Они что-то пили в подозрительной забегаловке, закусывая дымом и традиционными солеными орехами, и где-то после третьей он забыл о своих робких намерениях вести себя как подобает достойному кабальеро. Уже не смущаясь и не удивляясь себе, он вслух рассказывал ей, как она ему нравится и какая она необыкновенная и удивительная… Даже, кажется, о том, как безумно он ее хочет, но на этой стадии поручиться за точность своих воспоминаний он уже не мог. А она сказала, что ей с трудом во все верится, поскольку происходит как в кино. Потом она объясняла ему, что такое кино, но он плохо понял, поскольку был уже слишком пьян, чтобы понимать всякие умные вещи. Потом он рассказывал ей мистралийские политические анекдоты — нашел же, что рассказывать даме! — и уже дошел до того, что начал исполнять в лицах фрагменты из запрещенной в Мистралии пьесы «Путь наверх». Правда, политика ему быстро надоела, видимо потому, что дама понимала в ней ровно столько, сколько он в кино, и Кантор плавно перешел на любовную лирику. Начал, кажется, с классики, а потом, забывшись, декламировал вслух на все заведение любимые когда-то стихи на всех языках континента, в том числе, кажется, на хинском… Его понесло настолько, что он начал было даже петь, решив почему-то, что раз в Ольгином мире барды с такими голосами сходят за певцов, то почему бы и ему не попробовать? Неизвестно, до чего бы он еще дошел, но в краткий момент просветления вдруг заметил, что все наличные дамы почему-то собрались у их столика, а все мужчины начали на это неодобрительно посматривать. Провоцировать еще одну драку у него не было никакого желания, поэтому он напомнил даме о том, который час, и предложил проводить ее домой.
Они шли в обнимку по пустым улицам, распевая во весь голос:
Зажав в руке последний рубль,
Идем туда,
Где нам нальют стакан иллюзий
И бросят льда…
И по сравнению с безголосыми бардами Ольгиного мира Кантор казался себе просто непревзойденным певцом.
Разумеется, вместо того чтобы, как подобает порядочной девушке, попрощаться с ним у подъезда, она пригласила его зайти на чашку кофе. Учитывая, что никакого кофе у нее в доме не было, а особенно то, как она при этом стеснялась, не понять истинной сути приглашения было сложно. И, разумеется, разгулявшийся Кантор, вместо того чтобы отказаться, как подобает благородному кабальеро, и, опять же, попрощаться, с радостью согласился и чуть ли не бегом рванул вверх по лестнице.
Дома она поставила в шкатулку кристалл для него и исчезла из комнаты. Наверное, в ванную или на кухню. А он остался сидеть в своем кресле в состоянии, близком к падению в Лабиринт. Потому что от этой музыки вполне можно было сойти с ума. Наверное, он при этом довольно странно выглядел, потому что Ольга, войдя в комнату, сначала даже испугалась.
— Тебе плохо? — спросила она.
— Что это? — вместо ответа спросил Кантор, кивая на шкатулку.

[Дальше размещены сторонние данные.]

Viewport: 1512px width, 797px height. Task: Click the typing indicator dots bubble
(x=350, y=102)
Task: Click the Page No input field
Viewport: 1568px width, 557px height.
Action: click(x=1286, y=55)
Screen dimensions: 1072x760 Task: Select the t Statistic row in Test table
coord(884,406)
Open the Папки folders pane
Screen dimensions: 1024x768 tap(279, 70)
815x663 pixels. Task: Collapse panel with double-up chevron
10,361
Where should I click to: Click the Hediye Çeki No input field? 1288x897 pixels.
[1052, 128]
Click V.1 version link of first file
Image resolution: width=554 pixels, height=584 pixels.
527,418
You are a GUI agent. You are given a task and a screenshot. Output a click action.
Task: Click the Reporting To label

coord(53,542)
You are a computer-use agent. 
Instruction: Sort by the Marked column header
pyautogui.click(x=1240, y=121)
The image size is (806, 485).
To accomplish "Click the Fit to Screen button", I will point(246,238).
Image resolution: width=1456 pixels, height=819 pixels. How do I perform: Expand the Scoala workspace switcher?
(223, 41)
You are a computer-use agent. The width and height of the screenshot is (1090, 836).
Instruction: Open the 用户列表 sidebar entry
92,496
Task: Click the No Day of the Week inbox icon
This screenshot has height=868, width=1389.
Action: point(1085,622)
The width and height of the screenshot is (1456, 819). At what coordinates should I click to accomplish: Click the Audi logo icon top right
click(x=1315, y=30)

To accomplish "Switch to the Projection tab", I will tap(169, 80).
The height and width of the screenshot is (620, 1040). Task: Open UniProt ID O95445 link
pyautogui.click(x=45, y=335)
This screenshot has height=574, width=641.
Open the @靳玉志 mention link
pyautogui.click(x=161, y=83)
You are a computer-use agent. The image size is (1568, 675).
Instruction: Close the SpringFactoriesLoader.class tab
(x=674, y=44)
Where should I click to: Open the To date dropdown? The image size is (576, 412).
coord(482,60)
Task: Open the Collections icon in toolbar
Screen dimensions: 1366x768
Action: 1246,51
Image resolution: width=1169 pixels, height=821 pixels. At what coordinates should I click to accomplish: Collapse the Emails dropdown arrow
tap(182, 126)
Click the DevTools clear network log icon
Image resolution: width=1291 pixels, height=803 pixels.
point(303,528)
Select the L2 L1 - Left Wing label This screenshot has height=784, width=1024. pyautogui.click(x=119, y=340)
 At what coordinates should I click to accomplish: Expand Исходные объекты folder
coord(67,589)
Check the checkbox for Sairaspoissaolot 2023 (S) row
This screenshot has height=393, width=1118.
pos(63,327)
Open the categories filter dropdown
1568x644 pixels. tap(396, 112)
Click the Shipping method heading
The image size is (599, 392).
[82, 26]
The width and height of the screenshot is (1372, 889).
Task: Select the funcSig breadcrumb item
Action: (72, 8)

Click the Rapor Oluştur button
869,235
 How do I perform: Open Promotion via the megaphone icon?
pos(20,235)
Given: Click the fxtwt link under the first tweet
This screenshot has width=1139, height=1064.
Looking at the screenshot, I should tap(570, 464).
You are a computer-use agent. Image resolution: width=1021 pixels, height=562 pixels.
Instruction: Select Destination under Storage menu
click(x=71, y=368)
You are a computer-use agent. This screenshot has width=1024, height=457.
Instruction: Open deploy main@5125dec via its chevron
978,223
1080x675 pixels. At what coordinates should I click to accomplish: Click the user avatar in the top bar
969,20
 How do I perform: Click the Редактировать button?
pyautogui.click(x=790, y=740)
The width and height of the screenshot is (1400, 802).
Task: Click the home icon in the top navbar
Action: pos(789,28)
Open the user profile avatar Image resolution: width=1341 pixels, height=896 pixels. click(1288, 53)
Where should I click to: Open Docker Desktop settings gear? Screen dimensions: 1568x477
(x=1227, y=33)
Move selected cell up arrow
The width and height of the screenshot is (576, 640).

— Это? «Пинк Флойд». Нравится?
— Сколько же фанги надо было сожрать, чтобы такое написать? — восхитился он, поскольку непонятный «Пинк Флойд» почему-то вызывал у него ассоциации именно с травкой. — Полную горсть, наверное.
— А что такое фанга? — тут же спросила девушка. И надо было ей спрашивать? Не могла так догадаться? И он тоже, не мог на словах объяснить? Непременно надо было достать, показать, еще и объяснить, как ее едят. Как будто они мало выпили… Как будто недостаточно было этой безумной музыки… Как будто он и без того не разрывался от желания…
— А это надо жевать или глотать? — спросила Ольга, катая по ладони шарик фанги и с любопытством его рассматривая. — Или их надо горстями употреблять?
— Да ты что! — спохватился он. — По одному. Тебе и половинки хватит, если хочешь. А от горсти можно навеки расстаться с этим миром.